Brendan on his 15th birthday (2008)

Brendan was born in 1993, after being diagnosed in utero with complete congenital heart block. His condition was diagnosed as the result of a routine ultrasound that showed his heart rate to be very slow and irregular. I was sent to an high risk OB who gave us the correct diagnosis. I also learned that I could have lupus. The most common cause of congenital heart block is autoimmune disease in the mother. I had diagnosed myself before my pregnancy with Sjogren's Syndrome, another autoimmune disorder. This proved to be the cause of Brendan's heart defect. I had no idea that this could affect my pregnancy, so I was so surprised and shocked.

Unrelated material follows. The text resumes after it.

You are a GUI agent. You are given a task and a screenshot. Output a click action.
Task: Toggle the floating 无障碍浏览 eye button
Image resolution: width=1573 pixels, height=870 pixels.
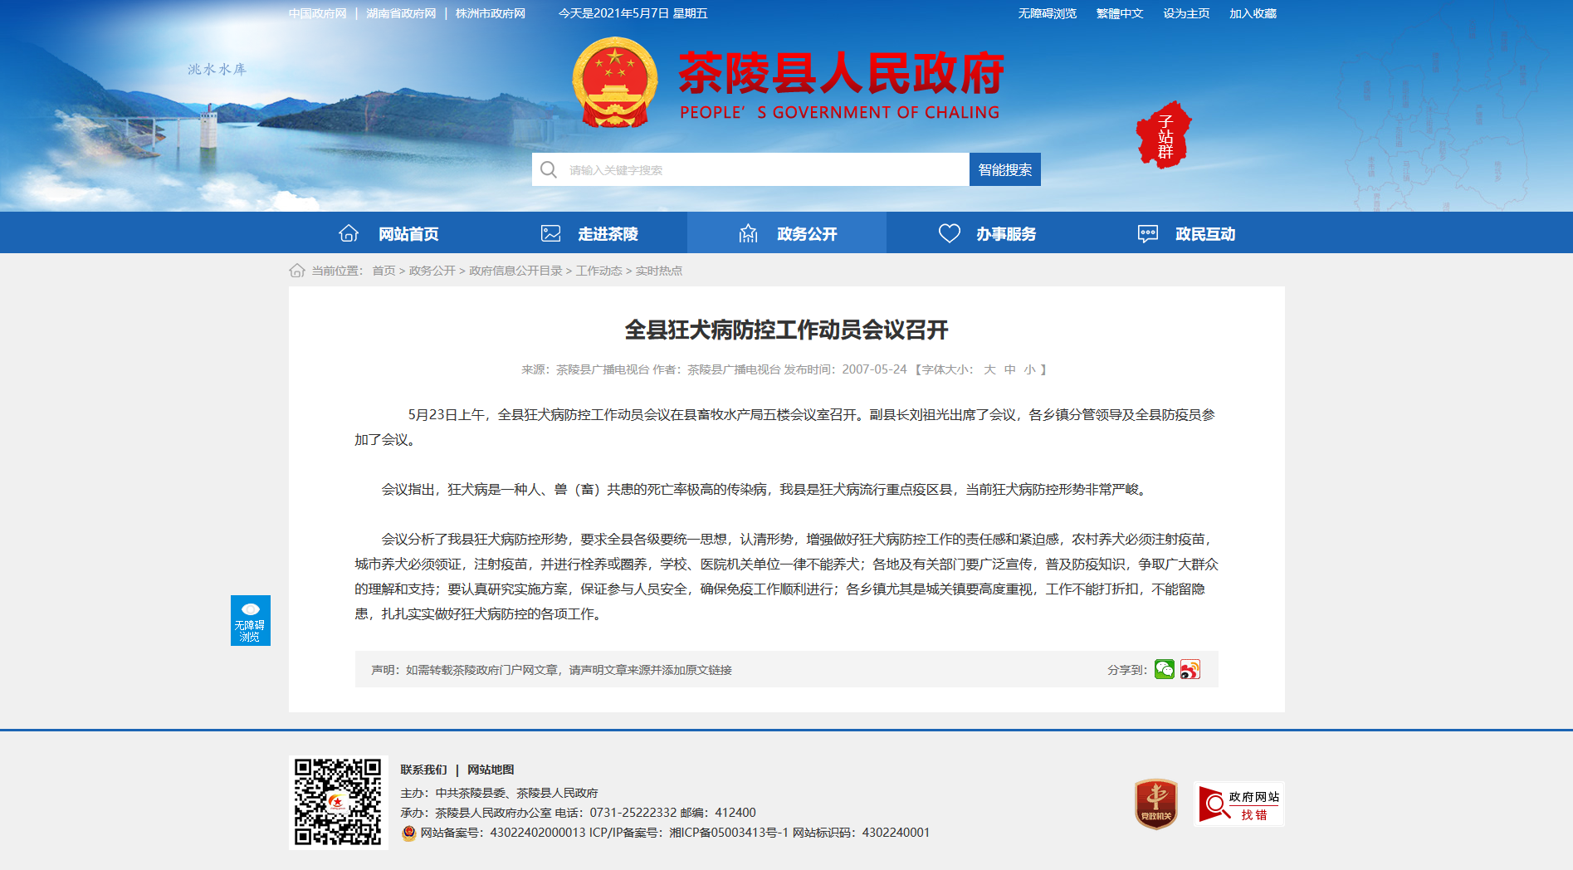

I was six months pregnant when Brendan was diagnosed and had weekly ultrasounds and three echocardiograms. The pregnancy went as well as could be expected. Brendan was born about a month early and spent a week in the hospital, but did well. He was expected to do fine, but eventually would need a pacemaker to correct his bradycardia, probably during his teenage years. We also learned that in addition to the heart block, that Brendan had an ASD as well. The cardiologists expected it to close on its own.

In June of 1993 Brendan began to have problems. He developed congestive heart failure due to reflux, reactive airway, the heart block, the ASD was not closing as we had hoped. It became necessary to do open heart surgery to repair the ASD and implant a pacemaker.

Brendan (2002)

The surgery went well and Brendan recovered well. He had a few complications along the way. One of the most worrisome to me was a few episodes when he would not sleep and was throwing up. We took him to the ER and it was discovered that his fontanelle had enlarged due to increased intracranial pressure. This was corrected with a spinal tap, but the cause was not determined. The problem occurred again a week later and another spinal tap was performed. Fortunately the problem has not recurred. Brendan also had scar tissue build around a lead shortly after implant. He had a lead fracture in 1998. Surgery was required to replace the broken lead and pulse generator.

Brendan is now a teenager, almost 14 and still doing just great. Brendan had his last pacemaker implanted in February of 2006. It was moved from his abdominal area to the shoulder. He had a few problems with loss of capture after surgery and we were worried that he would need more surgery to replace the pulse generator. Fortunately, his EP was able to increase the output and solve the problem. The only down side to this is that battery life is reduced. Brendan's last pacemaker was functional for 9 years and this one's expectancy is only 3-5 years. We are hoping that maybe, as the pacemaker settles in, that output can be decreased and extend battery life.

Brendan is still quite active. He is not that great at most sports, but loves tennis and playing outside with his friends, playing basketball and rollerblading. He has shown quite an interest in music, playing cello at school and church and he sings in the New Life Youth Choir at church. He is also in Boy Scouts. We are so proud of him, he is quite a sweetie and has many friends.